→ PROBLEM TO SOLVE: In the listing below, copy the lines from the line with "This screenshot has height=128, width=141." up to and including the line with "Action: point(1897,1372)", changing "minus" to "trash" and leaving everything else the same. Omit the pictures from your answer.

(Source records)
• • • • •
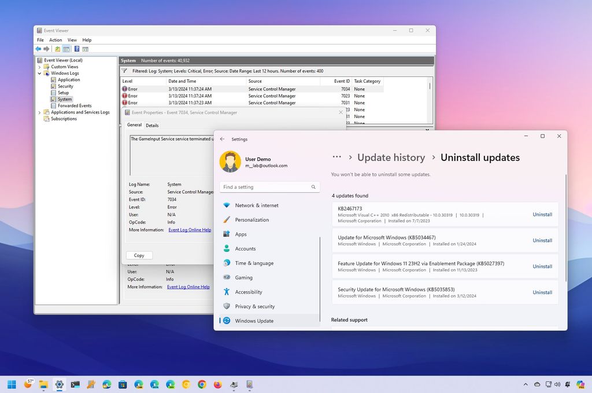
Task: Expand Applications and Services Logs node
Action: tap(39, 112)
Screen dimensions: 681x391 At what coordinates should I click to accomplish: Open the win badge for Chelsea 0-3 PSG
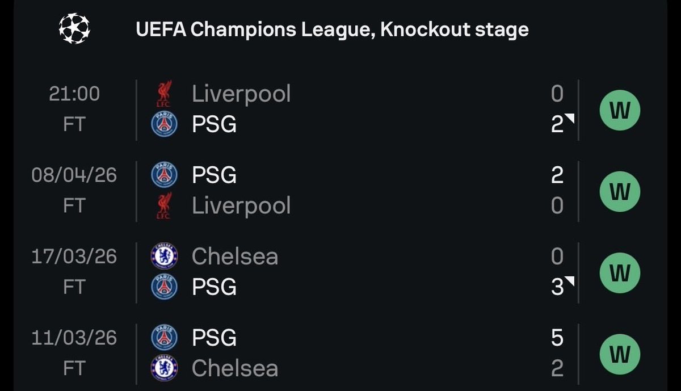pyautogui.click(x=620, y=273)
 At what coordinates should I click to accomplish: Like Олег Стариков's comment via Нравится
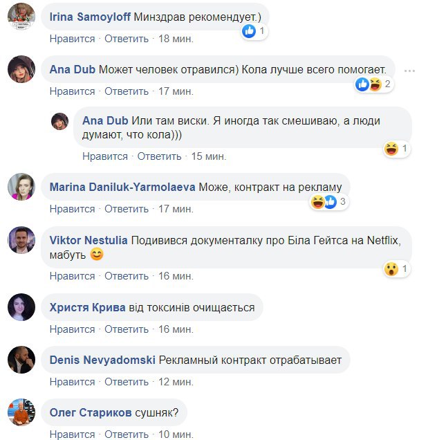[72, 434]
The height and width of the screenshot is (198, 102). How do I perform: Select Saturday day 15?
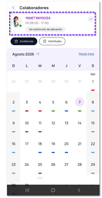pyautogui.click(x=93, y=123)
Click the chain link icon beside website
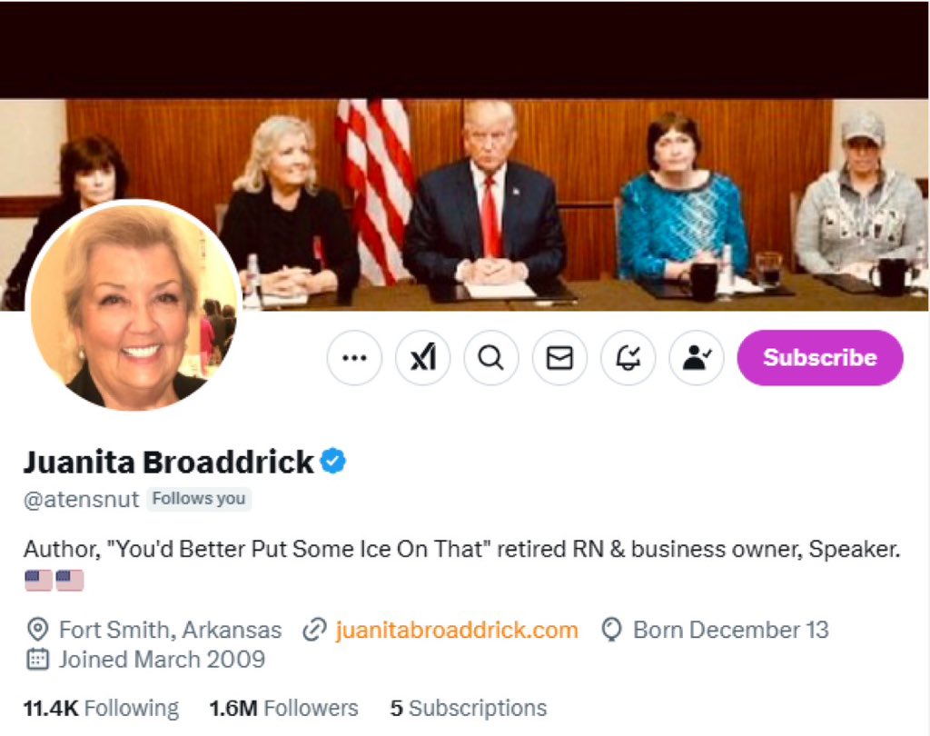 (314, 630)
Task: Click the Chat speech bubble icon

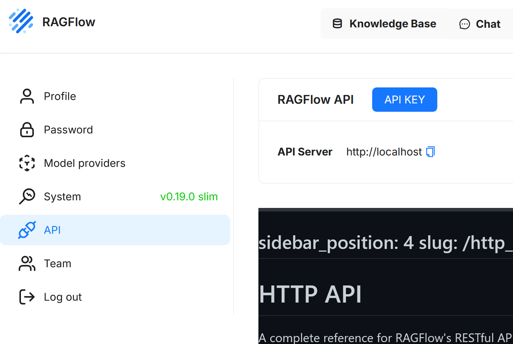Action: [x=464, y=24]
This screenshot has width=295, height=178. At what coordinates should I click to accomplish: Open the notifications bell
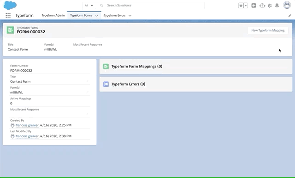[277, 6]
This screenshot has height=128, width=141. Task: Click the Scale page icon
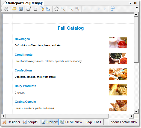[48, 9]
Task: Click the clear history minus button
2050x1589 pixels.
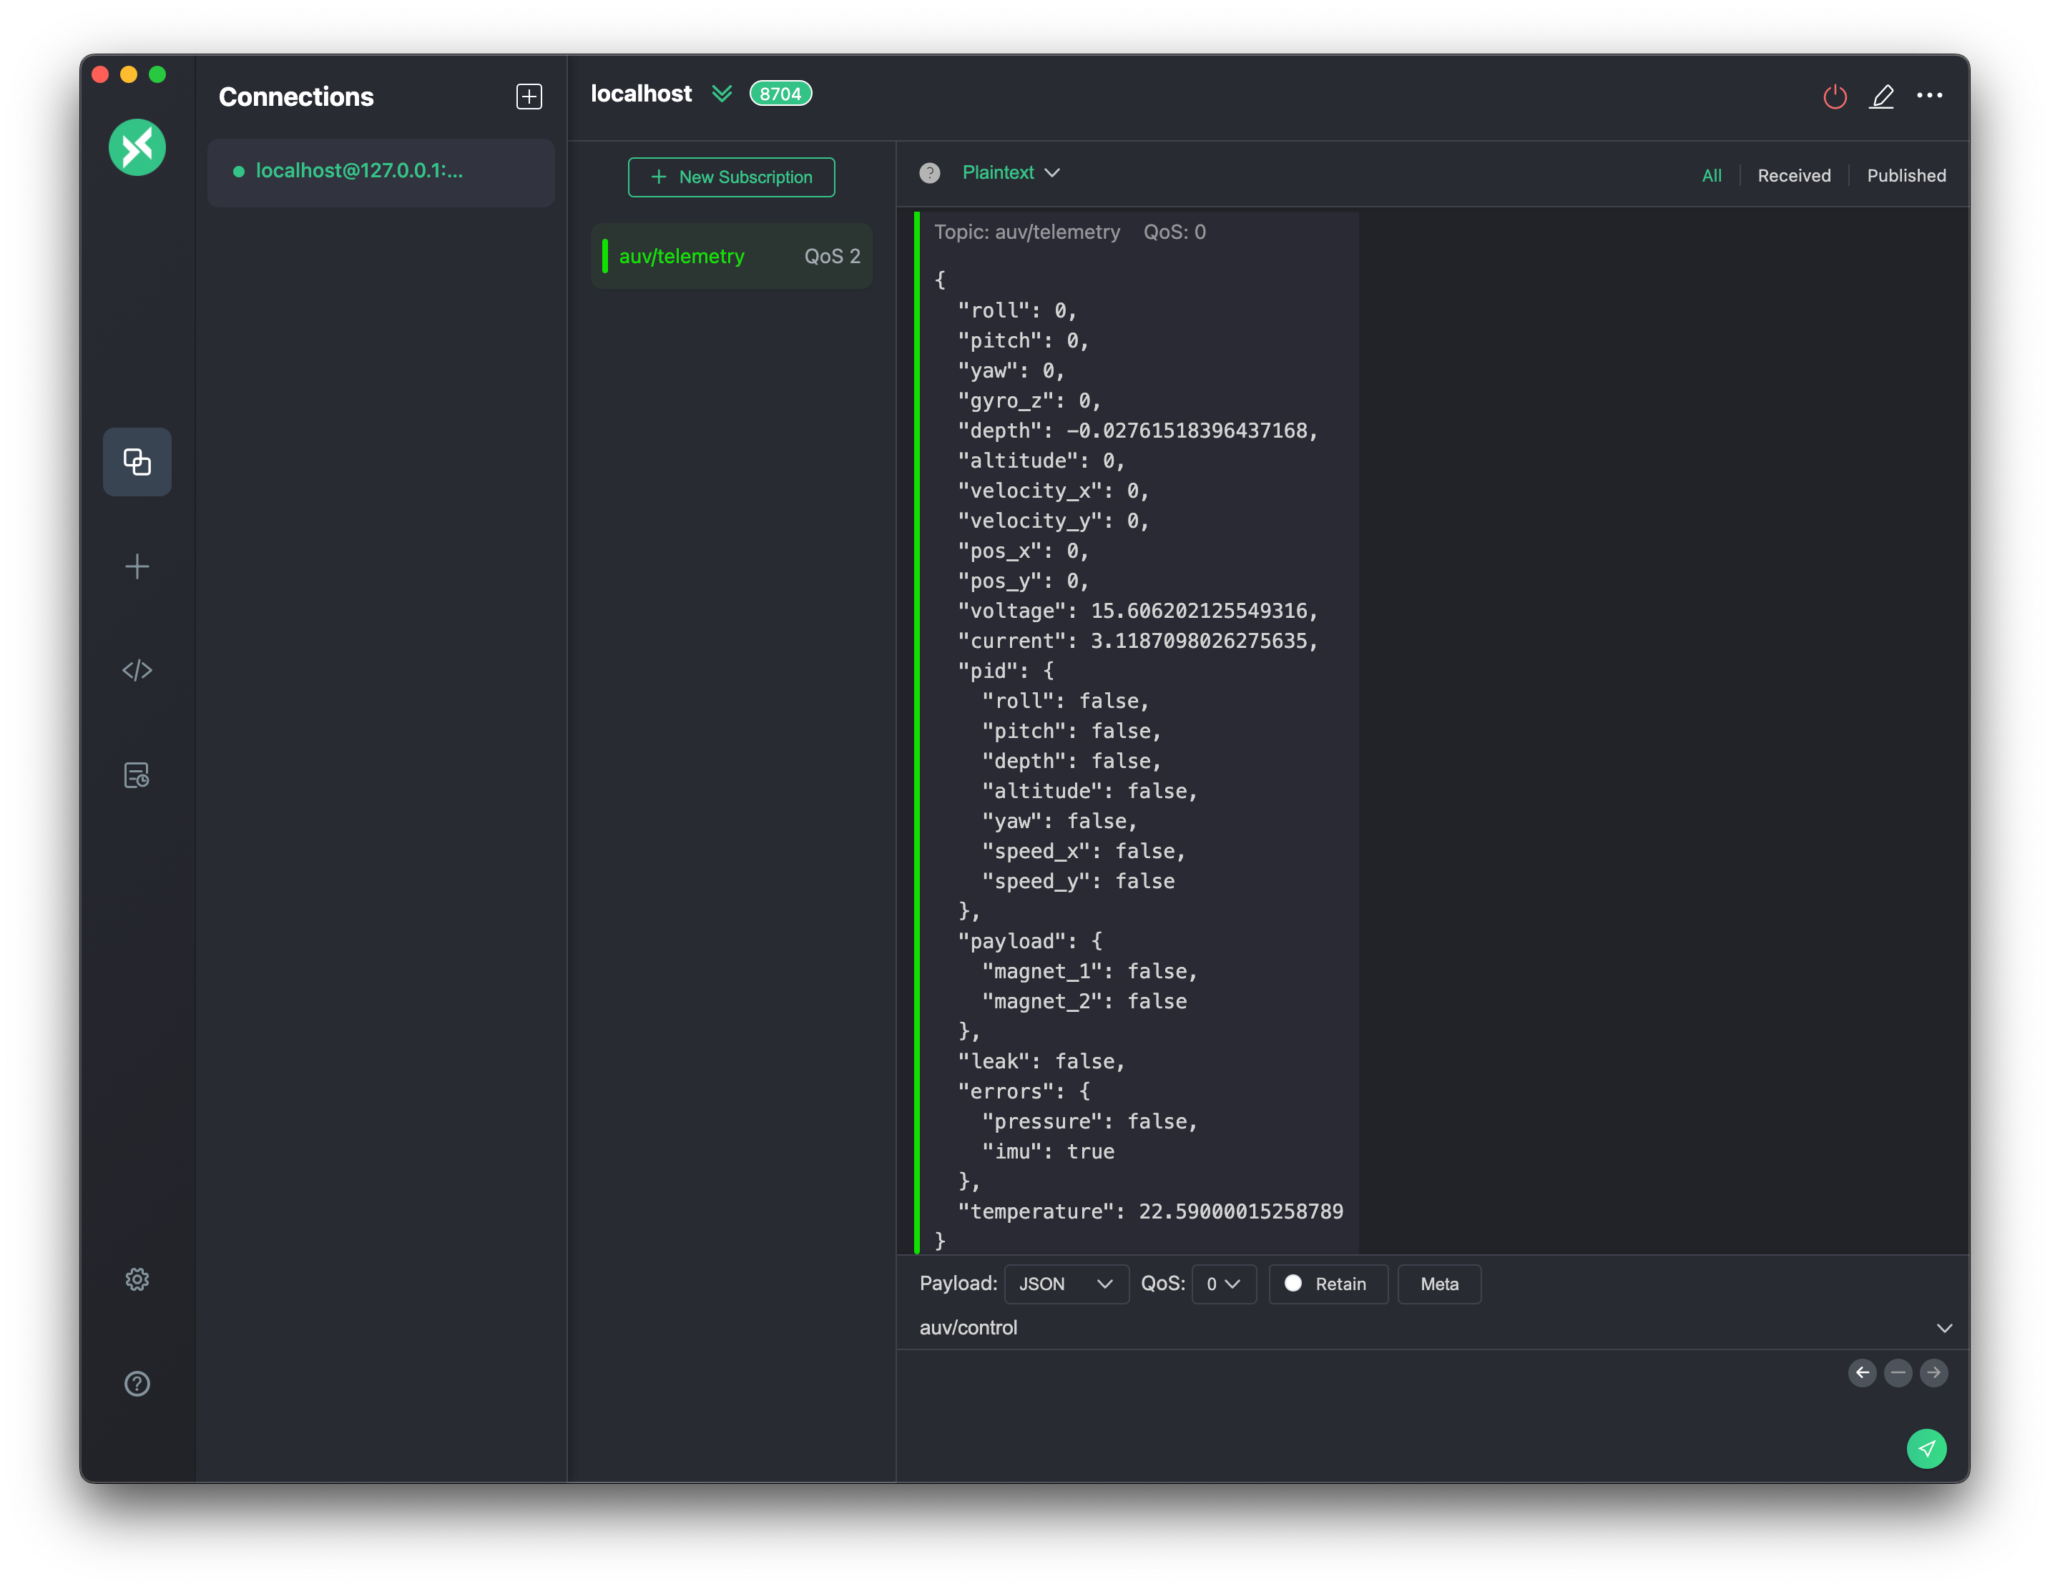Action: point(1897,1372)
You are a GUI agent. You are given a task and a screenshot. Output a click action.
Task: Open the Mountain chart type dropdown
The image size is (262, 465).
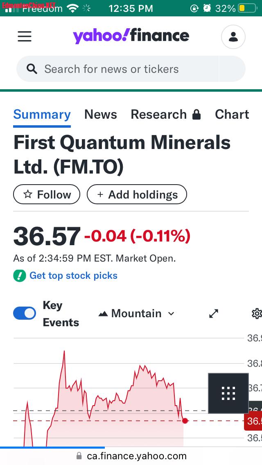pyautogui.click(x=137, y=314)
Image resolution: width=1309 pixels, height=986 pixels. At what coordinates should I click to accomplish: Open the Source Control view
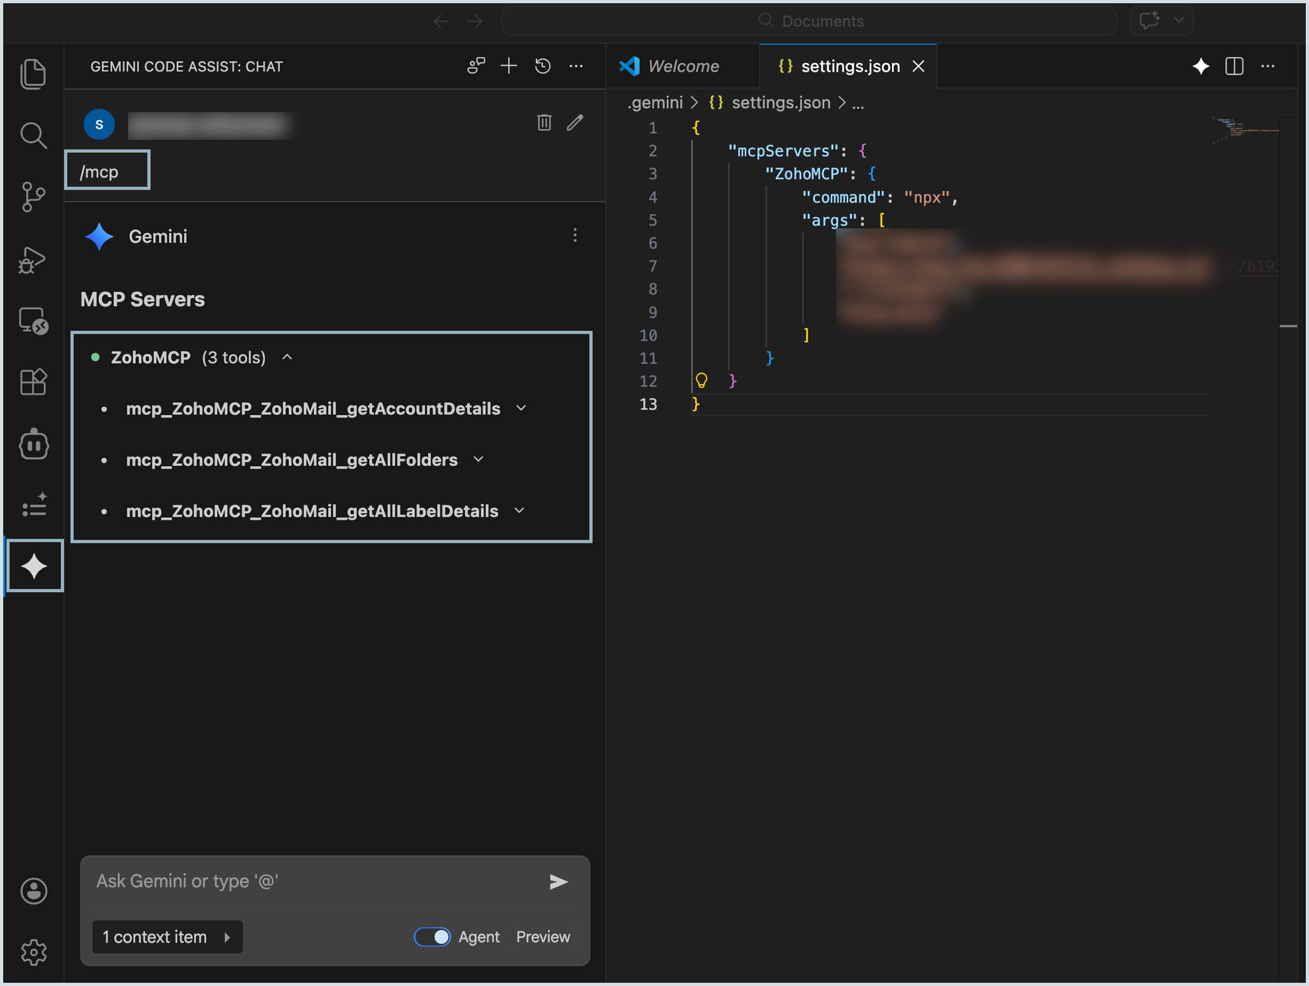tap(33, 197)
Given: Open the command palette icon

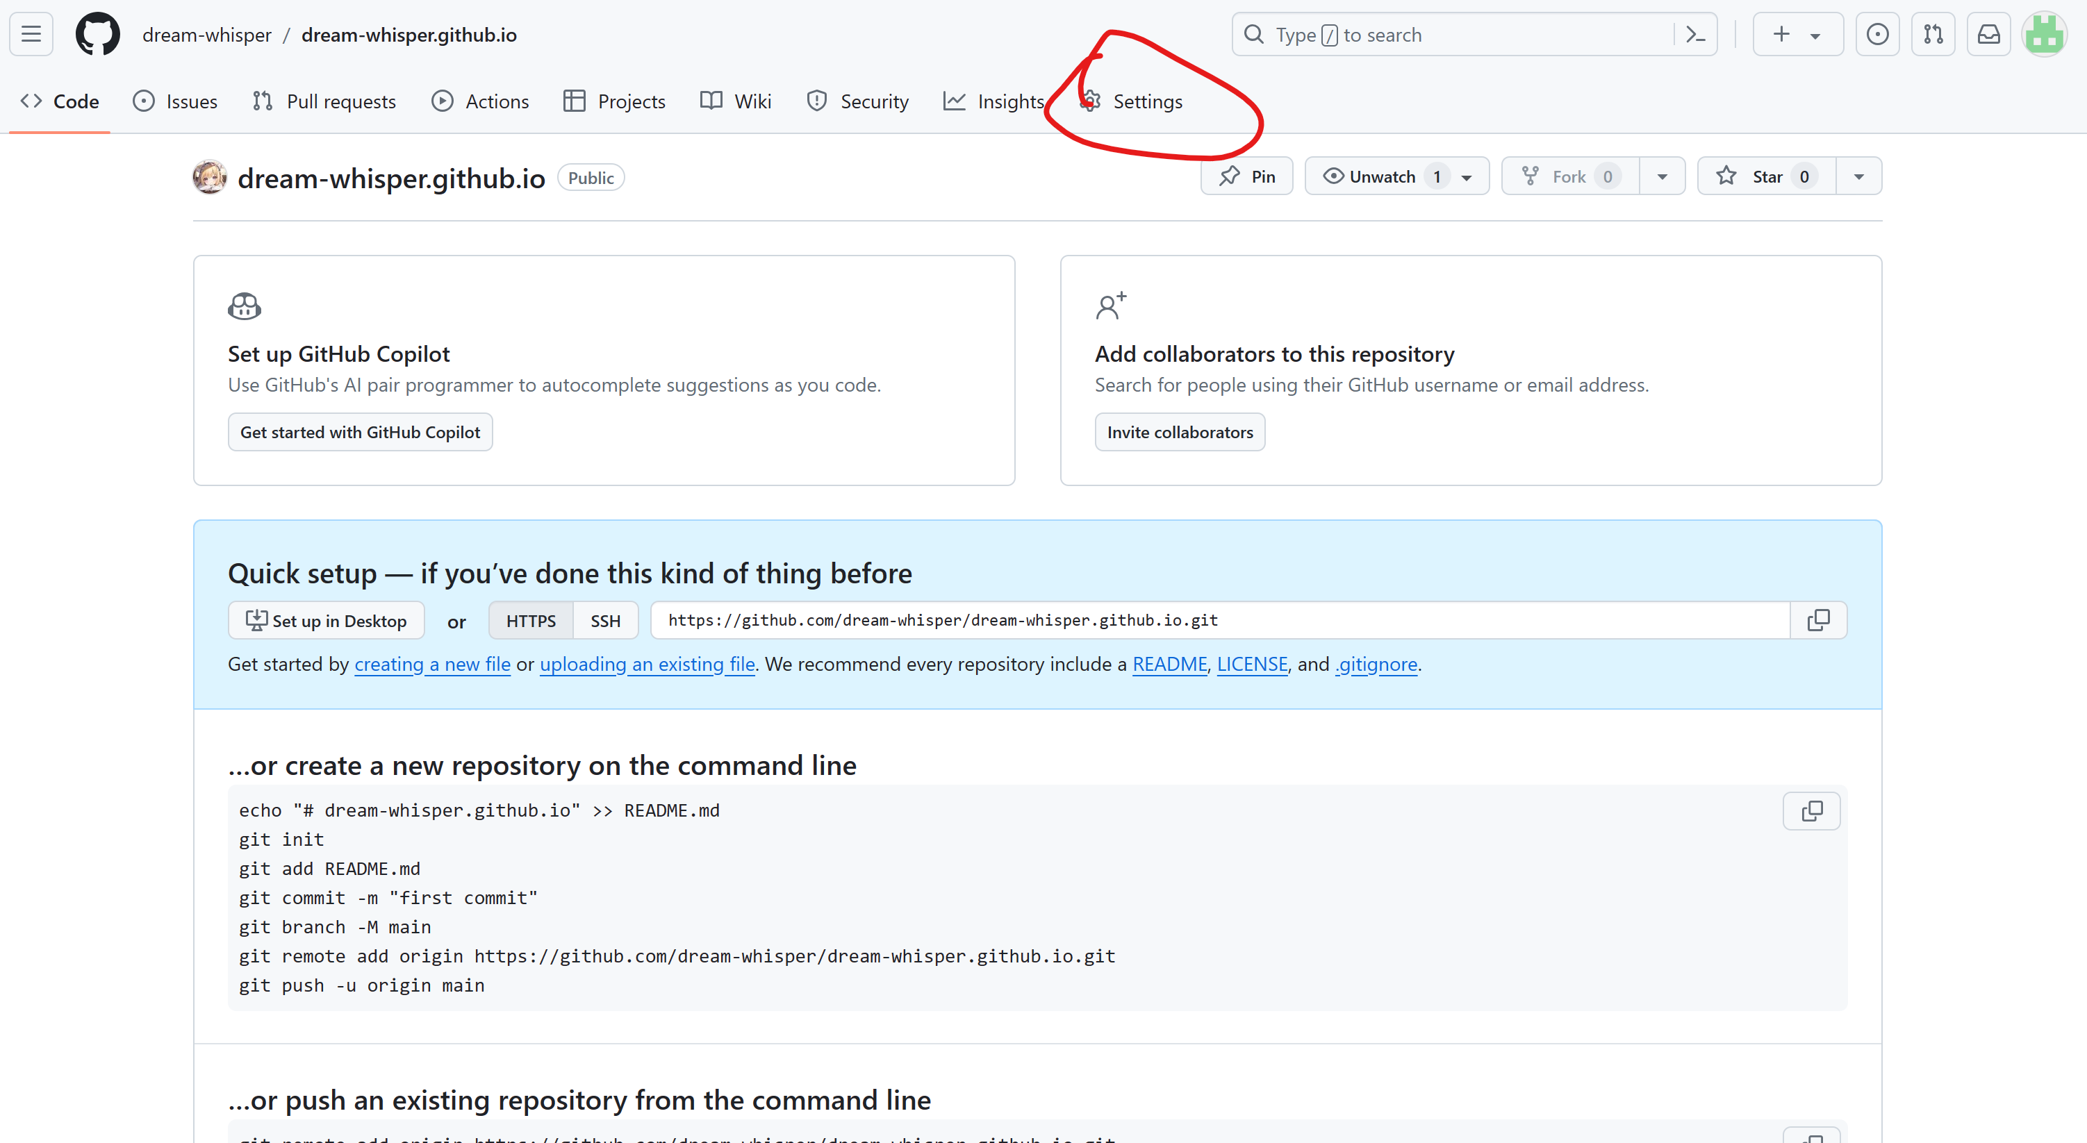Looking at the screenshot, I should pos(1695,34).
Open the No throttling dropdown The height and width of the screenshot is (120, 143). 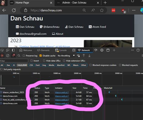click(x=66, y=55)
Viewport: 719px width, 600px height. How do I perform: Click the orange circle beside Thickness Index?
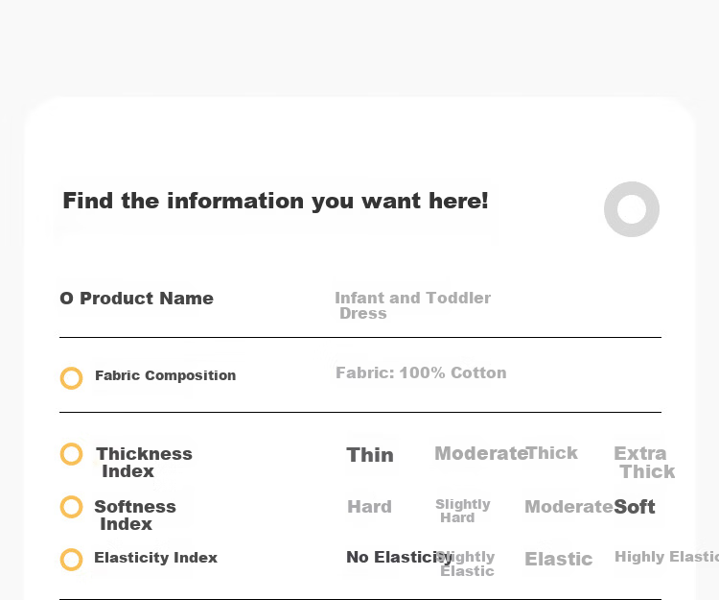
• • • • •
→ RESPONSE:
This screenshot has height=128, width=141. Task: Click the Scale page icon
[48, 9]
Task: Click the clear history trash button
2050x1589 pixels.
Action: point(1897,1372)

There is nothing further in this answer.